Ao constatar que a demanda por equipamentos médicos multiplicou durante a pandemia, a empresa concentra seus investimentos de 100 milhões de euros para ampliar a produção de respiradores e monitores.

Crédito: Divulgação

Há cerca de uma década, a Philips decidiu deixar de ser uma empresa conhecida pela produção de lâmpadas e aparelhos de TV. De lá para cá, tem investido no aumento da participação no segmento de equipamentos médicos. O crescimento de casos da Covid-19 em todo o mundo tem acelerado, quase que na mesma proporção, o ritmo para entregar a governos e unidades de saúde máquinas que garantam sobrevida a pacientes que não param de ocupar leitos em busca de tratamento. Enquanto isso, a comunidade científica segue na corrida pela vacina.

Diante da pandemia, a companhia investirá ao menos 100 milhões de euros
(R$ 633 milhões) para aumentar o seu volume de produção neste ano. Até a terça-feira 19, o planeta registrava 4,7 milhões de casos de Covid-19. Somente no Brasil, a contagem já ultrapassava 18 mil mortes. Os números da Philips ratificam esse aumento global da demanda por equipamentos que auxiliam os infectados mais graves. No primeiro trimestre deste ano, houve aumento de 23% nos pedidos relacionados a imagens diagnósticas, respiradores artificiais e monitores.
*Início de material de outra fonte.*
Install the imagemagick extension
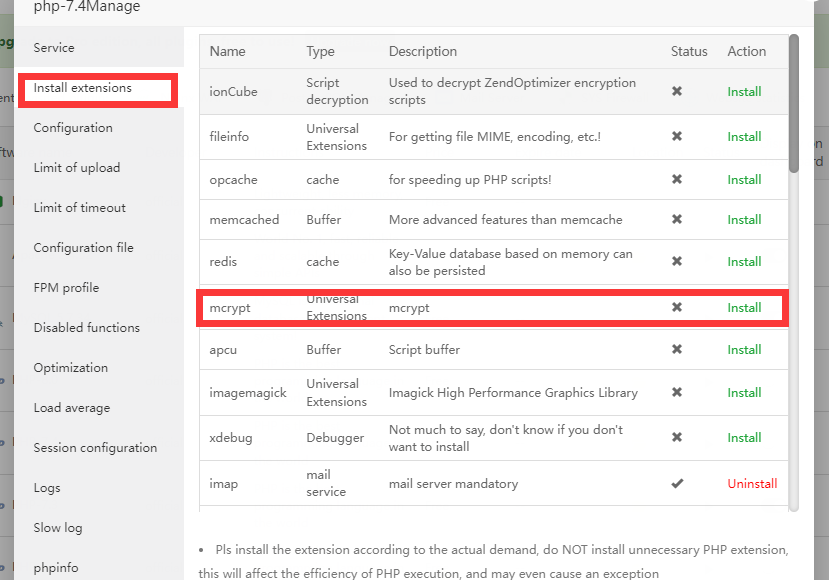 [744, 393]
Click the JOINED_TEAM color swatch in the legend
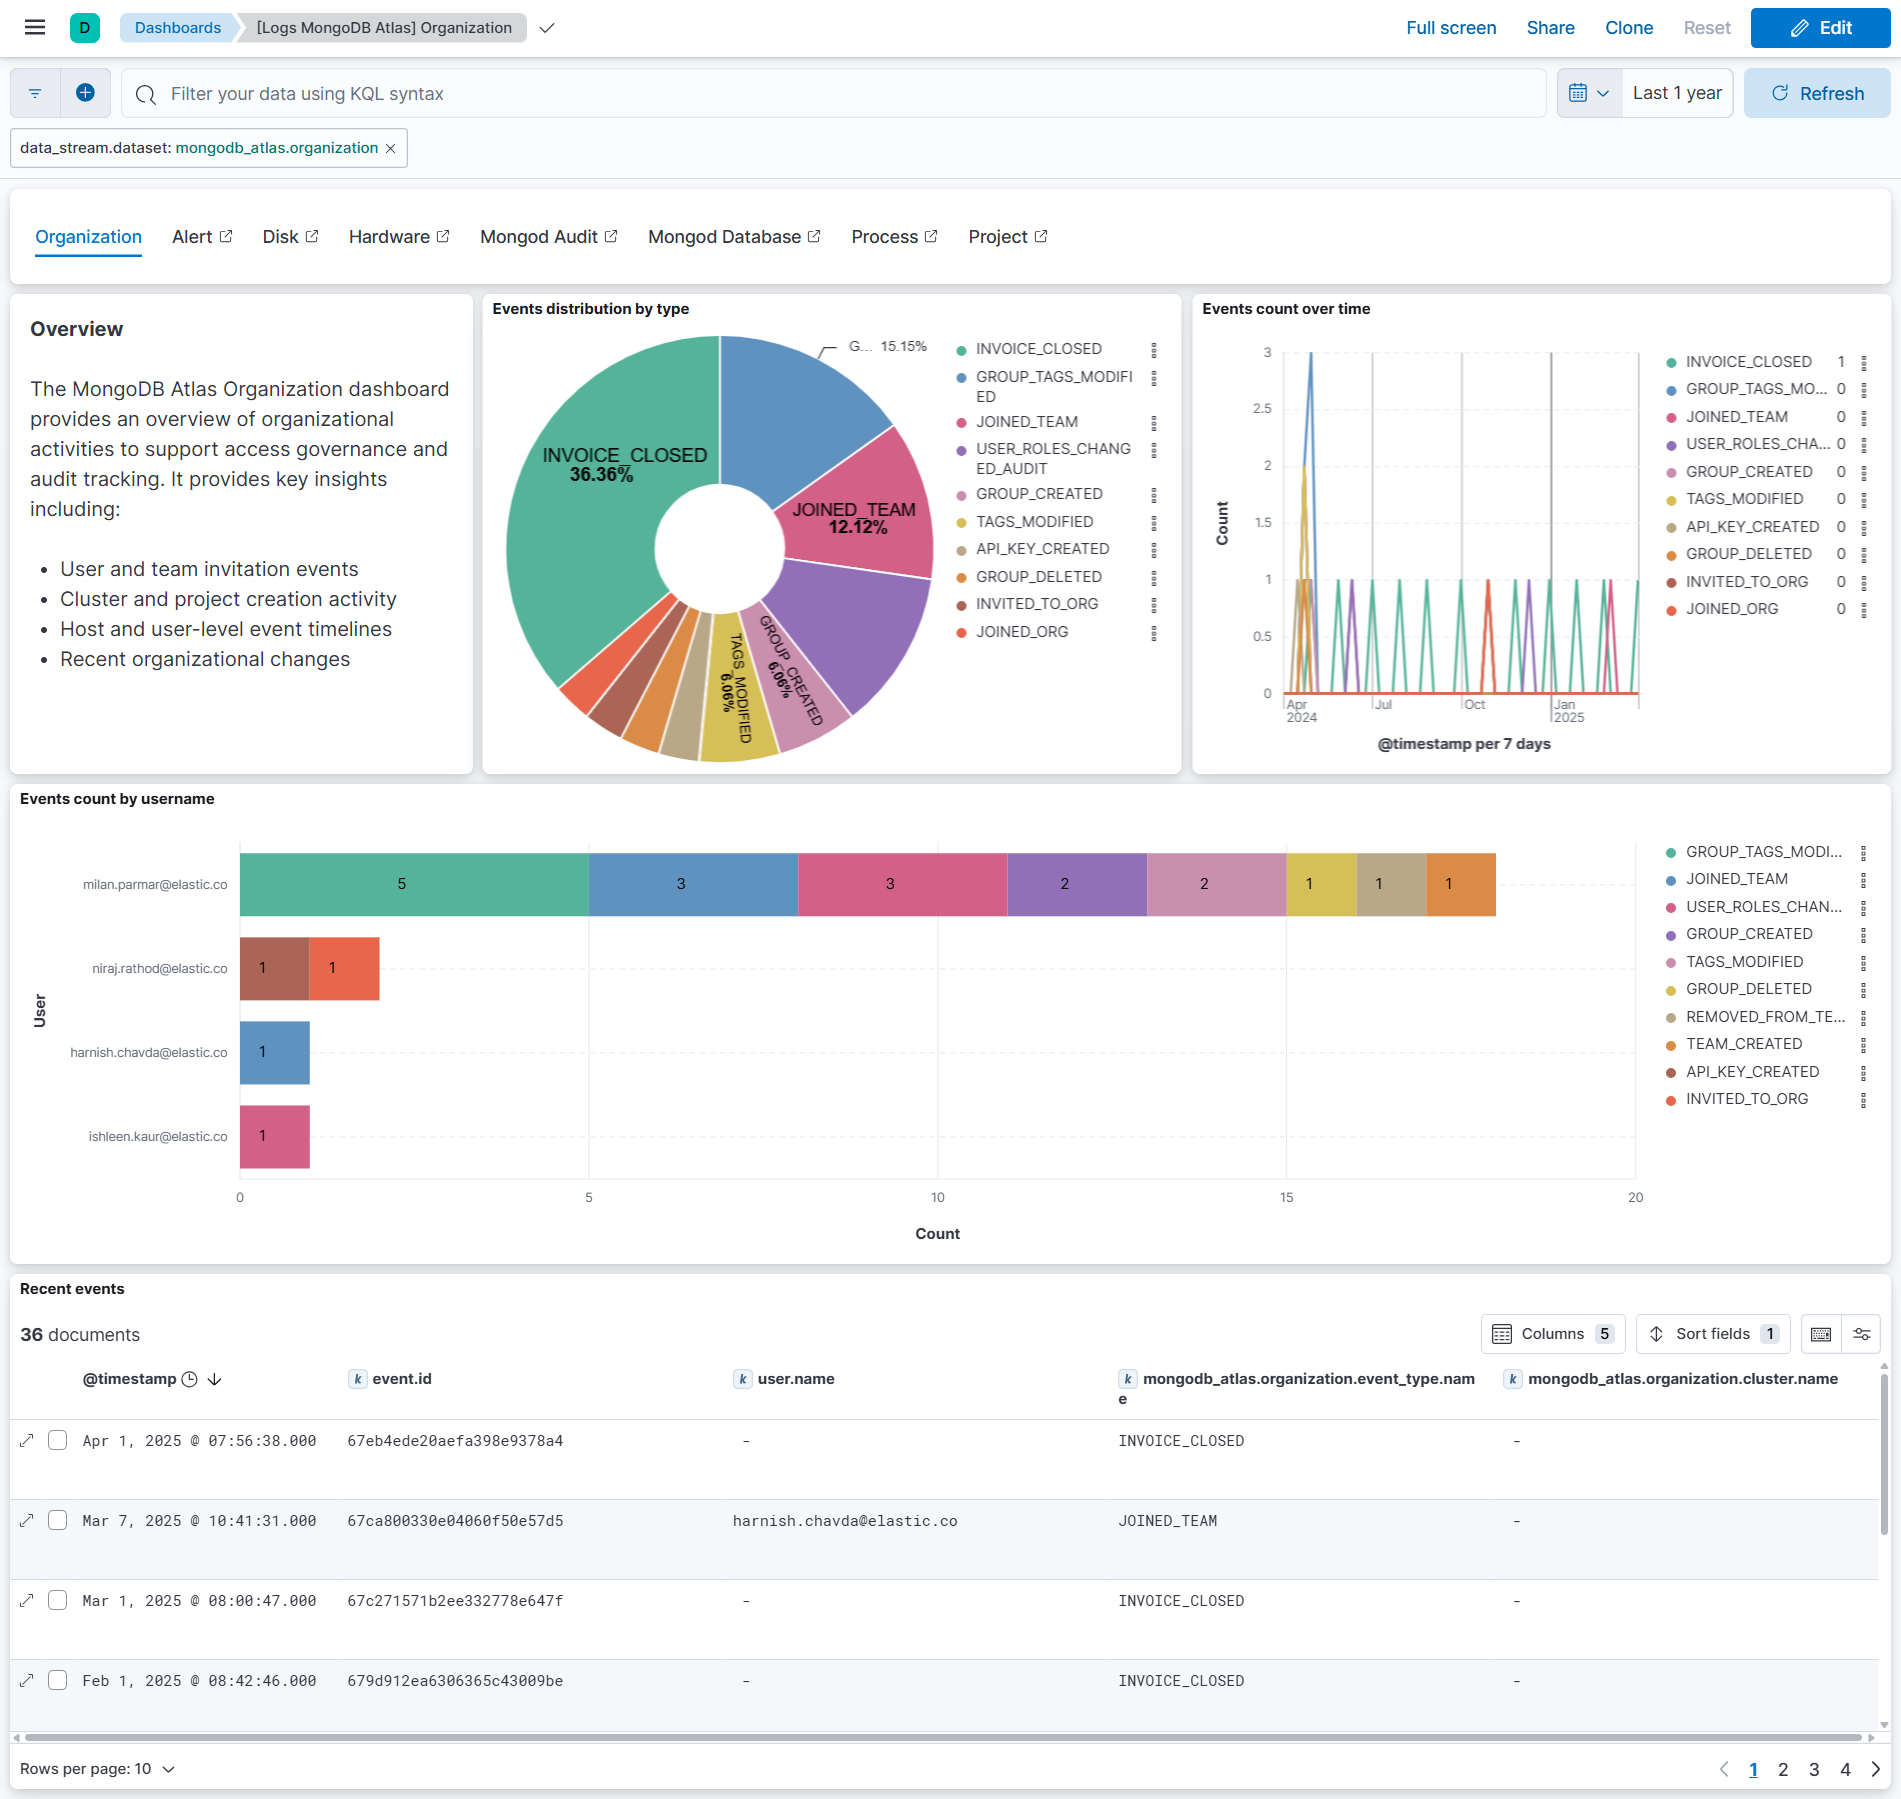 961,421
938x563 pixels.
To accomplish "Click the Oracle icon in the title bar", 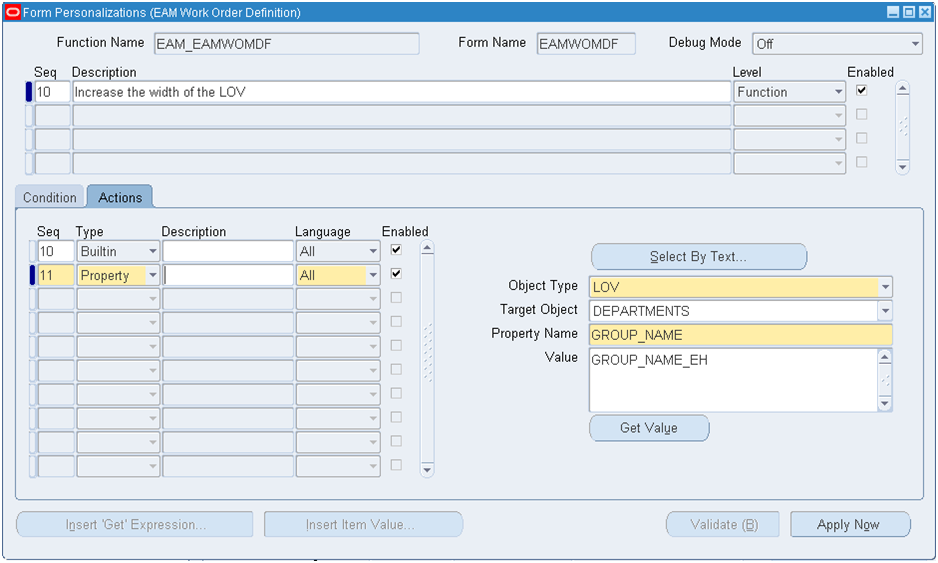I will (x=12, y=13).
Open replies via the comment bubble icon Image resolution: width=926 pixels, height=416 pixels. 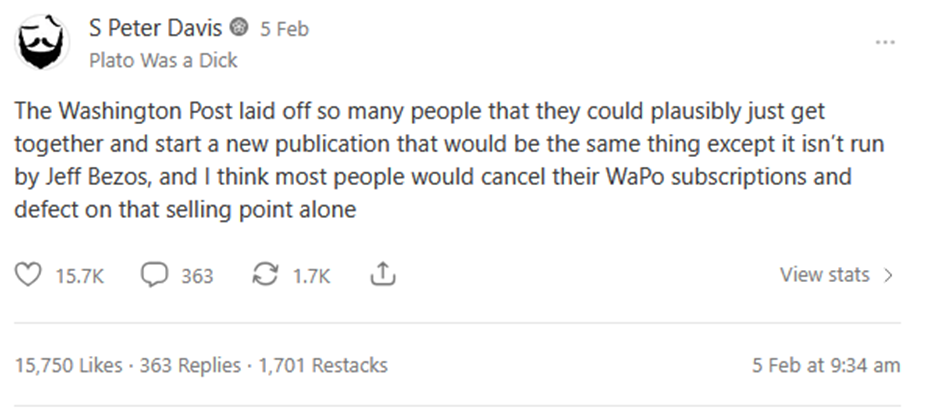pos(154,275)
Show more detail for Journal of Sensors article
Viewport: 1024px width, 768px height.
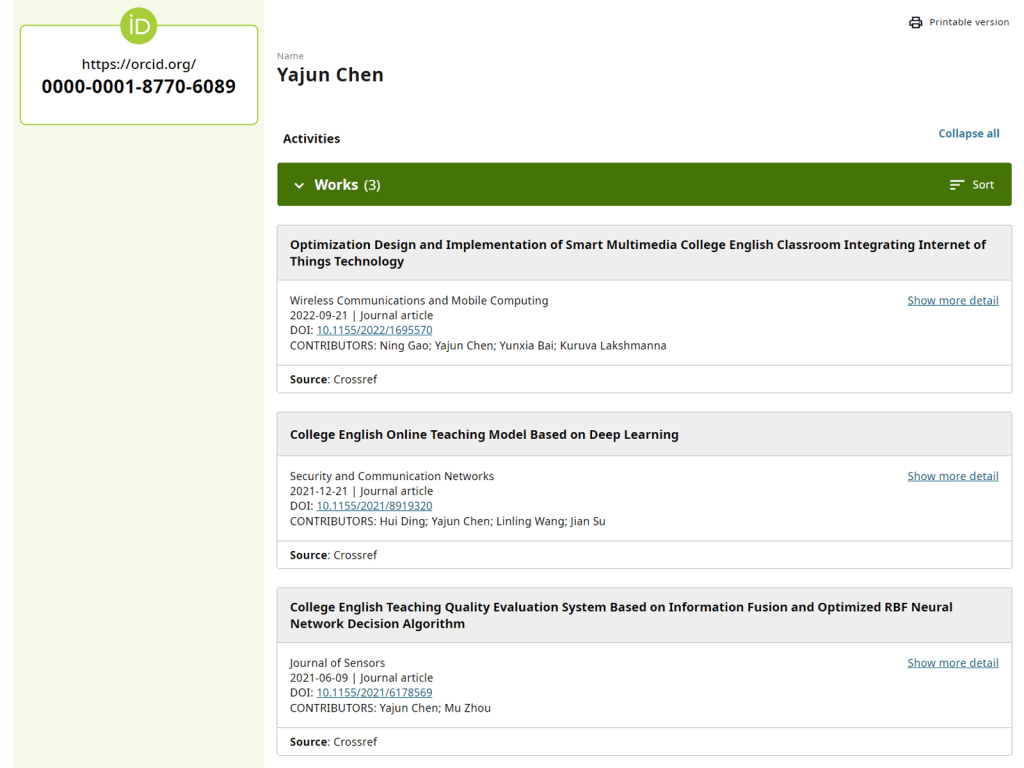952,662
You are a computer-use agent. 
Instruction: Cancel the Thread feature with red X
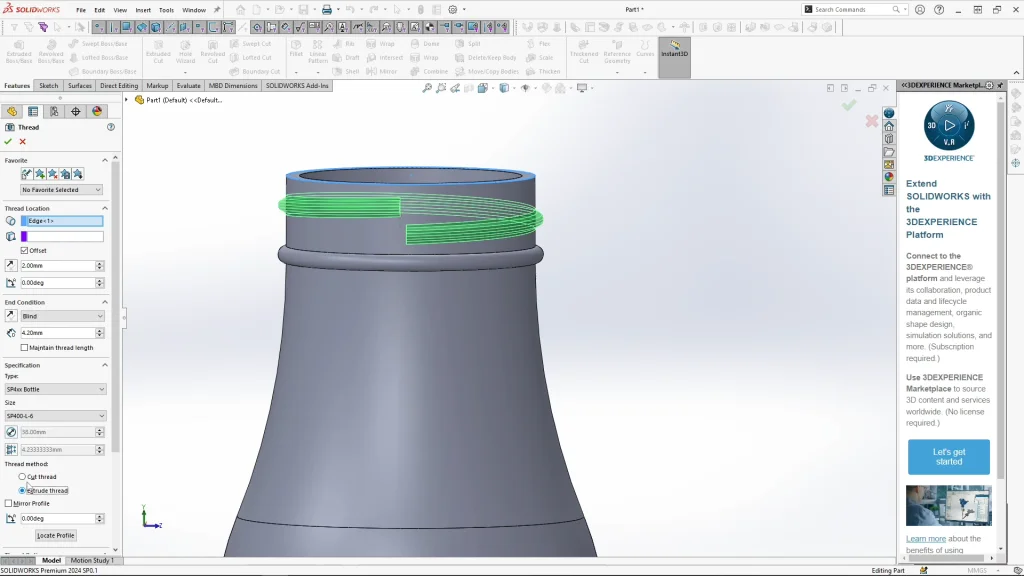click(23, 142)
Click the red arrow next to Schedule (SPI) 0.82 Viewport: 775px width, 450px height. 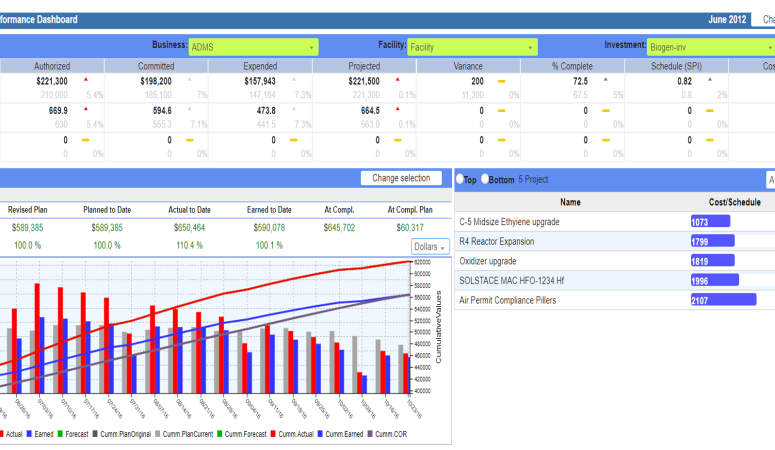click(x=710, y=79)
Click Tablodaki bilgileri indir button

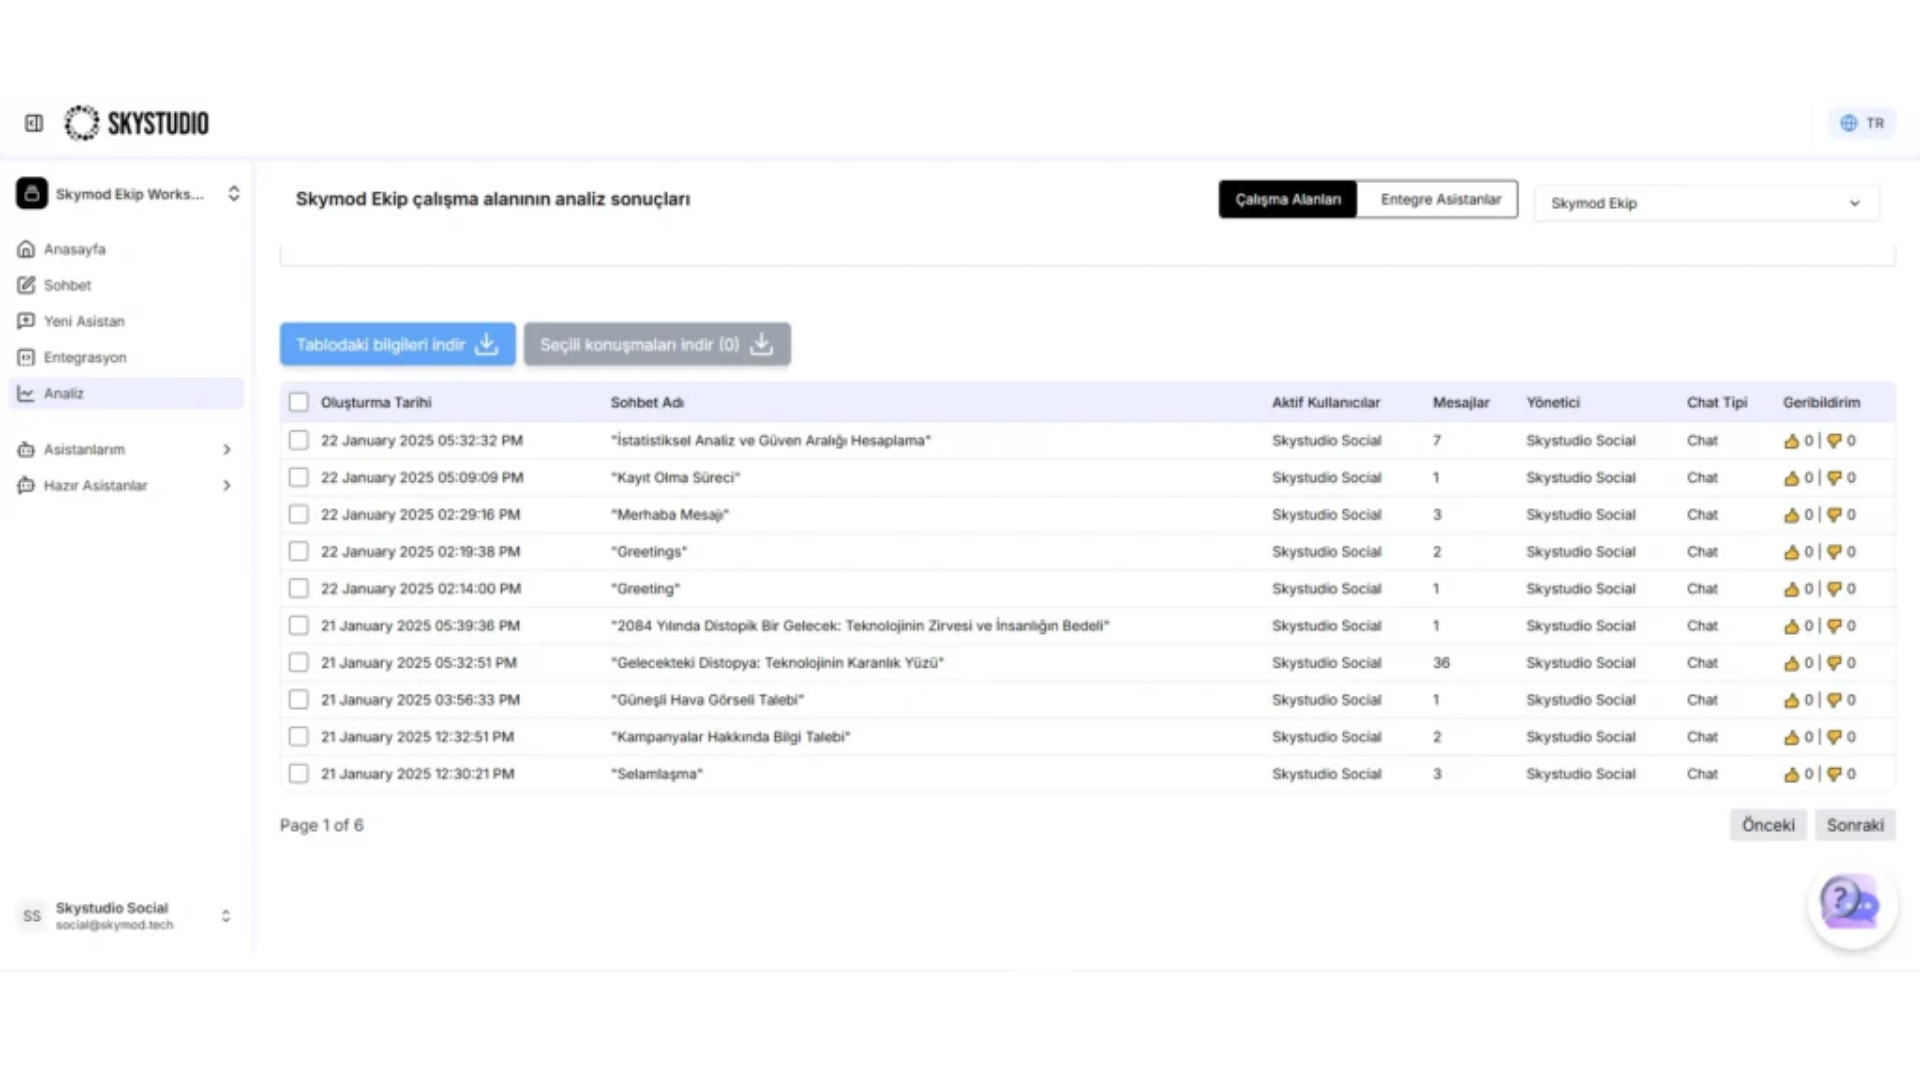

Até março deste ano, quando a pandemia já havia sido declarada pela Organização Mundial de Saúde (OMS) e o Brasil, iniciado o processo de quarentena em boa parte dos estados, a companhia registrou faturamento de 4,16 bilhões de euros (R$ 26,3 bilhões), contra 4,15 bilhões de euros dos primeiros três meses de 2019, aumento de apenas 0,2%. E só subiu pouco porque o setor de saúde pessoal da empresa – onde estão itens como escovas elétricas, barbeadores e eletrodomésticos – despencou no primeiro trimestre, neutralizando a alta do segmento de diagnóstico e o de cuidados conectados, fatia em que se enquadram os respiradores.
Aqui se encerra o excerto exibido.